Background: The increasing use of regional anesthesia and peripheral nervous blocks and also local anesthetic effects of meperidine, made us adding this drug to lidocaine-induced axillary block for patients undergoing upper extremities surgery to measure its effects and especially block length time. Objective: The aim of this study is effect survey of meperidine on lidocaine-induced axillary block in patients undergoing upper extremities surgery. Materials and Methods: This randomized double-blinded clinical trial was conducted on consecutive forty patients aged between 15 and 56 years, rated as the American Society of Anesthesiology I-II who were scheduled for upper extremities surgery.

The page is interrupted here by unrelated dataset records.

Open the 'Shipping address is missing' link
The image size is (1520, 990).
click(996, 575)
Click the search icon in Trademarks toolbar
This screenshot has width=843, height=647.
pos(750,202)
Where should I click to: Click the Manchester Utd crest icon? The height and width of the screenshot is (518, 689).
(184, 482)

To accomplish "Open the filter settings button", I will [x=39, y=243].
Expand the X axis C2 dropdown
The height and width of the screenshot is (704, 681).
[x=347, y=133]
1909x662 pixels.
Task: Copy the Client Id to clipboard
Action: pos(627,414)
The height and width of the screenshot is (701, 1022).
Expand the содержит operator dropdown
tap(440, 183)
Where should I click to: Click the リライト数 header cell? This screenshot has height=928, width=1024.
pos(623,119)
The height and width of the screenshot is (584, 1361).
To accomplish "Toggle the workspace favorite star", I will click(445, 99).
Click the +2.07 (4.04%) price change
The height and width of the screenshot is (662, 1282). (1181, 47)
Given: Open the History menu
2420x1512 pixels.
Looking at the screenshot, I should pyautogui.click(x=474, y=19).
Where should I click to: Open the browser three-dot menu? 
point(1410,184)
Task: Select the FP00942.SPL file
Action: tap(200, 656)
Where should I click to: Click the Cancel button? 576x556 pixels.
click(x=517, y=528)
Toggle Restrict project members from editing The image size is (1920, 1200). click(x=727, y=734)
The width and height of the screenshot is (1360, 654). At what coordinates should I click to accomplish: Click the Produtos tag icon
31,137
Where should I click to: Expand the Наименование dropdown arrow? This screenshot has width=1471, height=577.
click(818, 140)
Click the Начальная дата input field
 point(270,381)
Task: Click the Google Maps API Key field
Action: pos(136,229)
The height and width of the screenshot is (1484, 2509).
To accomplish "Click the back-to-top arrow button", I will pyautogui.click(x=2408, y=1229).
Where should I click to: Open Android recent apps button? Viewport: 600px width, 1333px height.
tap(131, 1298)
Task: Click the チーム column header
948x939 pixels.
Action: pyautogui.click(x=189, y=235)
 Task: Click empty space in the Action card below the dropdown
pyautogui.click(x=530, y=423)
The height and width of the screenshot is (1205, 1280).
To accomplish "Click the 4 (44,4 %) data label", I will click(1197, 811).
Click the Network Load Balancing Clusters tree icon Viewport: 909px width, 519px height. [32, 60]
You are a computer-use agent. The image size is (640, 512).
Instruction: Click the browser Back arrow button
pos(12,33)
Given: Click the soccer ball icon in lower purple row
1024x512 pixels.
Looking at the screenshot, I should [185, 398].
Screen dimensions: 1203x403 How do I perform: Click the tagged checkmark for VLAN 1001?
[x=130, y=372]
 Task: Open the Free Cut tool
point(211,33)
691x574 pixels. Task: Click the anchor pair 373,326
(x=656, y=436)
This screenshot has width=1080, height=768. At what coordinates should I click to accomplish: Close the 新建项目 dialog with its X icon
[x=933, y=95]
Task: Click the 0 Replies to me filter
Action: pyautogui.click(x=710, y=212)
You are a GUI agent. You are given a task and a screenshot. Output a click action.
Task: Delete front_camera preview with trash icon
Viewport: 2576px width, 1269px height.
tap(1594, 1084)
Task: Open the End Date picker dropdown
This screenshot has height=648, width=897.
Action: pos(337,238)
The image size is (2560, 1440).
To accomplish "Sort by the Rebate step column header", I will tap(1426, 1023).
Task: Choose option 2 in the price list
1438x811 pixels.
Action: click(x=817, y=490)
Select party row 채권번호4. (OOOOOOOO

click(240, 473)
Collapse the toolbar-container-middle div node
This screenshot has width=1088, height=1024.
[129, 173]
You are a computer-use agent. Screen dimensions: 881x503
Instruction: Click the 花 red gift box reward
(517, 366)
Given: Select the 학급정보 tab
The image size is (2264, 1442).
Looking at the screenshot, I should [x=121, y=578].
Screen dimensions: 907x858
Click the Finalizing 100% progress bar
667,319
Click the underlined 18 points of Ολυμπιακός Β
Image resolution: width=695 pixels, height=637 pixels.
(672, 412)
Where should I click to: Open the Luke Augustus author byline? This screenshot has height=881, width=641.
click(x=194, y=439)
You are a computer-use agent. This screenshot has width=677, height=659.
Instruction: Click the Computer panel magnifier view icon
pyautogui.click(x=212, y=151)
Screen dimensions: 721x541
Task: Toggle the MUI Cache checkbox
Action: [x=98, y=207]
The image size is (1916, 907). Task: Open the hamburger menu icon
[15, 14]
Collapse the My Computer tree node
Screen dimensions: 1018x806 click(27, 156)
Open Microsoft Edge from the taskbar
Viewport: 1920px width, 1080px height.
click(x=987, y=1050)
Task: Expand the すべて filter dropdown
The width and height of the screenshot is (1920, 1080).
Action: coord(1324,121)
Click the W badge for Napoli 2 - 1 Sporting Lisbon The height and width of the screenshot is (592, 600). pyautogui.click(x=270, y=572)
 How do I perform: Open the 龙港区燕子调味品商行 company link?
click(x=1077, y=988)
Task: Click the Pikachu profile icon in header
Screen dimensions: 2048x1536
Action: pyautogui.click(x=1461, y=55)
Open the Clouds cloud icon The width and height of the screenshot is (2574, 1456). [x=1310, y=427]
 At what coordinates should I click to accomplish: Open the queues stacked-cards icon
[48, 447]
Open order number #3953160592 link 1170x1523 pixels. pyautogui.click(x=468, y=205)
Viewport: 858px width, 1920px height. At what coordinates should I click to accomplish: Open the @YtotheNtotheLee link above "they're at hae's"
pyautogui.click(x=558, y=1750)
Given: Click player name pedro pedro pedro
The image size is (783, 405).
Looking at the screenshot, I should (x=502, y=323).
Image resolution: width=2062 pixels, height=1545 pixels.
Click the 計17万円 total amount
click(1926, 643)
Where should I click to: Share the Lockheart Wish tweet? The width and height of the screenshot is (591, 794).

The study protocol was approved by the ethics committee at Kermanshah University of Medical Sciences. These 40 patients divided into two groups which were similar in terms of age, gender, and weight. The patients were randomly assigned to receive one of the two following protocols for axillary block: (1) 40 ml lidocaine 1% plus 0.01 ml/kg normal saline and (2) 40 ml lidocaine 1% plus 0.01 ml/kg equaling 1 mg/kg meperidine. The blocking method was similar in both groups (Ultrasound-Guided Axillary block). The analysis was done with Chi-square and Fisher’s exact test for complications and t-test for quantitative variables in both groups. Results: Both two groups were similar in terms of block onset time, the intensity of analgesia block and side effects such as nausea, vomiting, hypotension, dizziness, arrhythmia, and convulsion. The obtained results from this study suggest that meperidine added to lidocaine-induced axillary block prolongs the duration of blocked (238 ± 67.04 vs. 166.7 ± 39.6) which is statistically significant (P < 0.001). Conclusion: According to the study findings, the axillary block onset time was not statistically different between two groups. Totally adding meperidine to lidocaine-induced axillary block did not lead to increase the systemic side effects, but prolonged duration of blockade significantly. It is suggested to use this method for prolonged surgeries especially in emergency patients with contraindication for general anesthesia and also for general populations who have short time upper extremity surgery and also to provide a long-term postoperation analgesia.